It must have seemed like a good idea at the time …

When Film Victoria boss Sandra Sdraulig left the funding agency after nearly a decade in the job, Film Victoria’s board decided to throw her a farewell party. Some very nice printed invitations were sent out to 280 guests, and a venue for the swanky cocktail party was duly booked. Melbourne caterers Damn Fine Food provided the canapes and drinks, and a special $10,000 DVD tribute was shot and produced for the occasion. There were even some nice-smelling toiletries from hipster favourites Aesop.

All up, Film Victoria dropped a cool $45,000 on the event.

Unfortunately, word of the soiree reached Labor frontbencher Martin Pakula, who promptly FOI’d the details. The results appeared in the Herald Sun on May 31, complete with an itemised bill. Cue outrage.

Film Victoria reports to Victoria’s Minister for Innovation and Business, Louise Asher, who was apparently less than impressed. Perhaps that’s because she was left off the invitation list — unlike many Labor politicians and former Brumby government figures.

A review of Film Victoria’s events policies was announced, and three board positions have since been advertised.

The Herald Sun made the usual noise about taxpayers’ money being wasted, but many in the industry agreed. After all, as “aaron” commented on film site Encore: “That’s $45,000 they didn’t spend on film development.”

The controversy was only inflamed by Film Victoria’s only public comment on the issue: a spin-heavy “open letter to our Victorian practitioners” from acting CEO Jenni Tosi, in which the agency refused to mention the words “party” or “Sdraulig” at all. Instead, Tosi obliquely referred only to the fact that “this has been an interesting week for Film Victoria” before grudgingly apologising — not for holding the event, mind you, but rather for the controversy it caused.
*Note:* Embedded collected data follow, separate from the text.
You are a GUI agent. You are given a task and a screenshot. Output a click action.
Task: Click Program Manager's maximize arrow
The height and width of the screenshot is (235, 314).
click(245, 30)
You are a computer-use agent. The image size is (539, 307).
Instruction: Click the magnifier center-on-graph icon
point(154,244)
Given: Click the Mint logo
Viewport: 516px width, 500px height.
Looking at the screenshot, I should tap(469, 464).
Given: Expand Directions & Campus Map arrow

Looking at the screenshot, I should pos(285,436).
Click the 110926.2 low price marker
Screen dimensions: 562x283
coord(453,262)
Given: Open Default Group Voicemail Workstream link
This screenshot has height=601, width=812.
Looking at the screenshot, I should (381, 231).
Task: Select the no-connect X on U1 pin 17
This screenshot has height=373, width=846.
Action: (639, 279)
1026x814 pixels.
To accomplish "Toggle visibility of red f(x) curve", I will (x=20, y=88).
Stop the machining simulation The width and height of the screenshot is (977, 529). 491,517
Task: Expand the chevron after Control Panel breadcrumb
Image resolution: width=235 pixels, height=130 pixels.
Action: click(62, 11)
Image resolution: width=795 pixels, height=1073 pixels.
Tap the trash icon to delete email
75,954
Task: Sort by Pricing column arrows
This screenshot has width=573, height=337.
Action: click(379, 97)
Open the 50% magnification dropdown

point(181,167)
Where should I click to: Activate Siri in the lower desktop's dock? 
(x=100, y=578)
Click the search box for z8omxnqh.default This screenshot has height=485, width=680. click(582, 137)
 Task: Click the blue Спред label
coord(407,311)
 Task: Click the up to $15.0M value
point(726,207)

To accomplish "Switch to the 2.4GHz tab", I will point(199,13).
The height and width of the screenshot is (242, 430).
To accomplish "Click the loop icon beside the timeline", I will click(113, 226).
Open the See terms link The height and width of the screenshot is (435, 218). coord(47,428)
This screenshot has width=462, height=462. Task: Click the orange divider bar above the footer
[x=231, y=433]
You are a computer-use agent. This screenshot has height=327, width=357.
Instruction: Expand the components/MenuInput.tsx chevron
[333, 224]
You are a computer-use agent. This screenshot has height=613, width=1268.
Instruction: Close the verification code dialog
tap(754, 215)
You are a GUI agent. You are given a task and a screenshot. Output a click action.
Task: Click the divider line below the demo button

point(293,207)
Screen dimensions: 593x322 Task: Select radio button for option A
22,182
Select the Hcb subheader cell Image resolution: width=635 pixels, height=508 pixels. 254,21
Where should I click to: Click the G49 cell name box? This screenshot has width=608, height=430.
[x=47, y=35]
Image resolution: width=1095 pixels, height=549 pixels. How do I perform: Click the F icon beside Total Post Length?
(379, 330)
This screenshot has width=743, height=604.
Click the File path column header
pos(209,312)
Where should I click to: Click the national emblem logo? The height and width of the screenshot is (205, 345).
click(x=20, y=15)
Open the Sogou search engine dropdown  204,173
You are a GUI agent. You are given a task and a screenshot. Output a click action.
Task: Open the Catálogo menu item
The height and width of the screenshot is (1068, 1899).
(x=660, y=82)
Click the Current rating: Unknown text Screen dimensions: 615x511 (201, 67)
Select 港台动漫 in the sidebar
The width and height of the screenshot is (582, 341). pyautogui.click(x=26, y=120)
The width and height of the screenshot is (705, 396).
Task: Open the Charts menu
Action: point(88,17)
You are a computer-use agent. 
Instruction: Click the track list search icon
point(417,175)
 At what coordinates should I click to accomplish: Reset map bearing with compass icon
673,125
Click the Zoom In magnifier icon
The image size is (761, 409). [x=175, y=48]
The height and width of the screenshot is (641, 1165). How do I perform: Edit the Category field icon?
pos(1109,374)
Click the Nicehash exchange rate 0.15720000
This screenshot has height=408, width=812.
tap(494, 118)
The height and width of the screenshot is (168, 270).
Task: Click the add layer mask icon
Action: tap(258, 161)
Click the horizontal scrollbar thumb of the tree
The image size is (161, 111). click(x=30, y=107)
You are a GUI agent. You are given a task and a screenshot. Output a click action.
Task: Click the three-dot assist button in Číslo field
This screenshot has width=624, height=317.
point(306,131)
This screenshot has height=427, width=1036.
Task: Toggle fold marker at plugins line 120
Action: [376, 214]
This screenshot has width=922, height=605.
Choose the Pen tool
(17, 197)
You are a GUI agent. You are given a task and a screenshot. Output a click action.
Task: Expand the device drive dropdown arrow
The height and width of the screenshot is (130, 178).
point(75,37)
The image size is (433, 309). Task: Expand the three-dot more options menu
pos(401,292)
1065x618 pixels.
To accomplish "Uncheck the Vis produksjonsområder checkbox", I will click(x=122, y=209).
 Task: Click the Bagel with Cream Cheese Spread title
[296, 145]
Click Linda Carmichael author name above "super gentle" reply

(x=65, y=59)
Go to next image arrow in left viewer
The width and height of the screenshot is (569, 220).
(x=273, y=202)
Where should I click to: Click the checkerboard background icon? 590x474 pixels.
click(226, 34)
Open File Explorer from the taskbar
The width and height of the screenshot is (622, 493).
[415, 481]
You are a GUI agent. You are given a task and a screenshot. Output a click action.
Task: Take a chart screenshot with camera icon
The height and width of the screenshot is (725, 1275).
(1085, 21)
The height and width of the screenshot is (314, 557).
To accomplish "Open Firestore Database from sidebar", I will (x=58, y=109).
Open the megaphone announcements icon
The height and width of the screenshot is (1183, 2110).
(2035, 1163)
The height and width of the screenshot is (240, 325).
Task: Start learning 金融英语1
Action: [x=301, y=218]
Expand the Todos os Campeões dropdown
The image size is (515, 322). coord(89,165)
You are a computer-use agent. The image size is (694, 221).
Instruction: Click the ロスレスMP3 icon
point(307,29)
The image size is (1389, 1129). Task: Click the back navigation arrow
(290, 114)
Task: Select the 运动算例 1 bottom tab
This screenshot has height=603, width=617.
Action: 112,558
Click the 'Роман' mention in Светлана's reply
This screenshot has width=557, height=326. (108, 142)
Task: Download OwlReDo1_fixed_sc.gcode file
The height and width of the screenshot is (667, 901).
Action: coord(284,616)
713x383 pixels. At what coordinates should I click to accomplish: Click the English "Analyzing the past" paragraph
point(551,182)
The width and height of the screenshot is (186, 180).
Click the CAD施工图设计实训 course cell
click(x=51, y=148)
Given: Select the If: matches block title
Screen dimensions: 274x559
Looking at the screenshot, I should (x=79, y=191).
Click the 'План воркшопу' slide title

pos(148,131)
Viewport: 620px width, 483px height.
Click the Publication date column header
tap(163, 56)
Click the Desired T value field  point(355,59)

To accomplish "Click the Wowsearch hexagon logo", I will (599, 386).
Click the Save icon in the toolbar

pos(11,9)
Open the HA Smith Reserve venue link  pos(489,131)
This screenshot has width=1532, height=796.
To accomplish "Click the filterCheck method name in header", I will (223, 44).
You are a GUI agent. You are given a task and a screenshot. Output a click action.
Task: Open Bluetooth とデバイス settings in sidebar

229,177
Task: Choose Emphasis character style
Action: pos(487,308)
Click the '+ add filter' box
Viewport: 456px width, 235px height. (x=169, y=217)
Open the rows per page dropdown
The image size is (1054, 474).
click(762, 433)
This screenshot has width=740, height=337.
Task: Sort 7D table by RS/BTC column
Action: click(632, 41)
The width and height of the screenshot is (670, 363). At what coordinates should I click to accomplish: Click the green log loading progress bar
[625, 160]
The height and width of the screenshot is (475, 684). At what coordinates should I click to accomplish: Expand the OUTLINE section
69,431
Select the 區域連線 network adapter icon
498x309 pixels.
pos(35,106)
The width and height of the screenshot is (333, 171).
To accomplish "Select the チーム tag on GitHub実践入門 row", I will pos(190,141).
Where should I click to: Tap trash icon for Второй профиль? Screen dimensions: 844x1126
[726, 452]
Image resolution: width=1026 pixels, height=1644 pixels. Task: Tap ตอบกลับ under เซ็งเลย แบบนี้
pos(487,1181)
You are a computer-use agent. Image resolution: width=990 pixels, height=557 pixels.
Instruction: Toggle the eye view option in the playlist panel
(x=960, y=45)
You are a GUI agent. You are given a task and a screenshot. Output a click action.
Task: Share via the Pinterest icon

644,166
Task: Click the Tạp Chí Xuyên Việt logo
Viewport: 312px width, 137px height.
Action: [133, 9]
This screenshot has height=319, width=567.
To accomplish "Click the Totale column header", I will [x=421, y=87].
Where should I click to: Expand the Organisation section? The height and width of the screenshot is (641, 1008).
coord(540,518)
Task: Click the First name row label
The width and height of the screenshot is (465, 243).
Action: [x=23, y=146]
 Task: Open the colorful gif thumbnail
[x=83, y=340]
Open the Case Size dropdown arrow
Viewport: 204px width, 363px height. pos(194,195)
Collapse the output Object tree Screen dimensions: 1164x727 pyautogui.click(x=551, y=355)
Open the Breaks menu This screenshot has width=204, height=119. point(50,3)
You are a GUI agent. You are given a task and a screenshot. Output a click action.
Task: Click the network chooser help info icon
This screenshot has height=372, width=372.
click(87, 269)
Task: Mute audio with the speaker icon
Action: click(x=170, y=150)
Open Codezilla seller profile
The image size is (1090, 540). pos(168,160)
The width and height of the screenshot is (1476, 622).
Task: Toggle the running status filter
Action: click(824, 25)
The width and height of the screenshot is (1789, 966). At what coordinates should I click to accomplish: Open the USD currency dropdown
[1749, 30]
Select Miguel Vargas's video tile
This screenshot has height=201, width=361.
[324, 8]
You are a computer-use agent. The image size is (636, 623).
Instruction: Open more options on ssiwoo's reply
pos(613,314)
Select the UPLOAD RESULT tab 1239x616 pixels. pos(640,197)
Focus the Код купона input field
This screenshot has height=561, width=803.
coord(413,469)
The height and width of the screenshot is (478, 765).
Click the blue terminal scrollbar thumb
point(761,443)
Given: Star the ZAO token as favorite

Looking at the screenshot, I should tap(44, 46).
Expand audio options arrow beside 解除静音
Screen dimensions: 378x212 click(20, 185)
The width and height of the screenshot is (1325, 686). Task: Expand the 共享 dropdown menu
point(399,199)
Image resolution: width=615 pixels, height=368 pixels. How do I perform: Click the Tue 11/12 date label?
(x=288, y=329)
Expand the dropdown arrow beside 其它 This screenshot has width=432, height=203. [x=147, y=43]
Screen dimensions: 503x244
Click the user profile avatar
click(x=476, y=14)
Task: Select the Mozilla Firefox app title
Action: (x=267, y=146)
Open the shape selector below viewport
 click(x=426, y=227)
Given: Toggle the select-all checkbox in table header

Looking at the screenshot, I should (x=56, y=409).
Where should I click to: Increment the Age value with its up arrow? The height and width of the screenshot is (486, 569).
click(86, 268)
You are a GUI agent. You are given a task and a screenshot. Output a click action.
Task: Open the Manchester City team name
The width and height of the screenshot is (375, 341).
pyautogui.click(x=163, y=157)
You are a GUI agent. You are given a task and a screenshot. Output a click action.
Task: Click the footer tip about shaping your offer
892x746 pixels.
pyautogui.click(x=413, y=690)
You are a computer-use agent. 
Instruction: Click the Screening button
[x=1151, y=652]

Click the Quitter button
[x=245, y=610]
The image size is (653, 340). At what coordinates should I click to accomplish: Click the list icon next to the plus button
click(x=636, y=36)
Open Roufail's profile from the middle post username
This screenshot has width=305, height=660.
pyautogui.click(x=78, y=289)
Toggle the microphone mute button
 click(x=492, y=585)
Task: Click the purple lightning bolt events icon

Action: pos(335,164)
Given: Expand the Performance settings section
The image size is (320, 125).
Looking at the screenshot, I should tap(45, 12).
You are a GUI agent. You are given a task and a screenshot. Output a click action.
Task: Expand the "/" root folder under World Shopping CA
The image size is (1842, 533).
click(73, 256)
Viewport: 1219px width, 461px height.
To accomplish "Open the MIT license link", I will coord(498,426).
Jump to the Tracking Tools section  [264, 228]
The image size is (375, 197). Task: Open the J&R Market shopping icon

“We acknowledge that the news has caused some concern and comment in the community and in the industry,” Tosi wrote. “For this we want to say sorry.”

What follows is a rather extraordinary hymn to the value of Film Victoria, complete with laughable PR guff such as  “now it’s time to focus on the future” and “we’ve not lost sight of the big picture”. There’s even a “going forward”, perhaps in ironic tribute to the prime minister.

So what, you’re probably asking? There’s nothing particularly new about bureaucrats living high on the public purse.

But Film Victoria’s party is worth discussing, if only because the funding available to ordinary filmmakers is so small and difficult to access. It also tells us something about the different cultures at the top of Australia’s arts funding agencies, compared to the struggles down at the grassroots.

The truth is that in many parts of the arts, top public servants in funding agencies have almost nothing in common with the penurious artists they represent, effectively occupying a kind of salaried aristocracy in which they enjoy the kind of wages and conditions struggling freelancers can only dream about.

Sdraulig was getting paid upwards of $220,000 a year when she left, according to Film Victoria’s most recent annual report. In contrast, the most recent Australia Council report into artists’ incomes released by Macquarie University Professor David Throsby tells us that more than half of Australia’s artists earn less than $10,000 a year from their practice.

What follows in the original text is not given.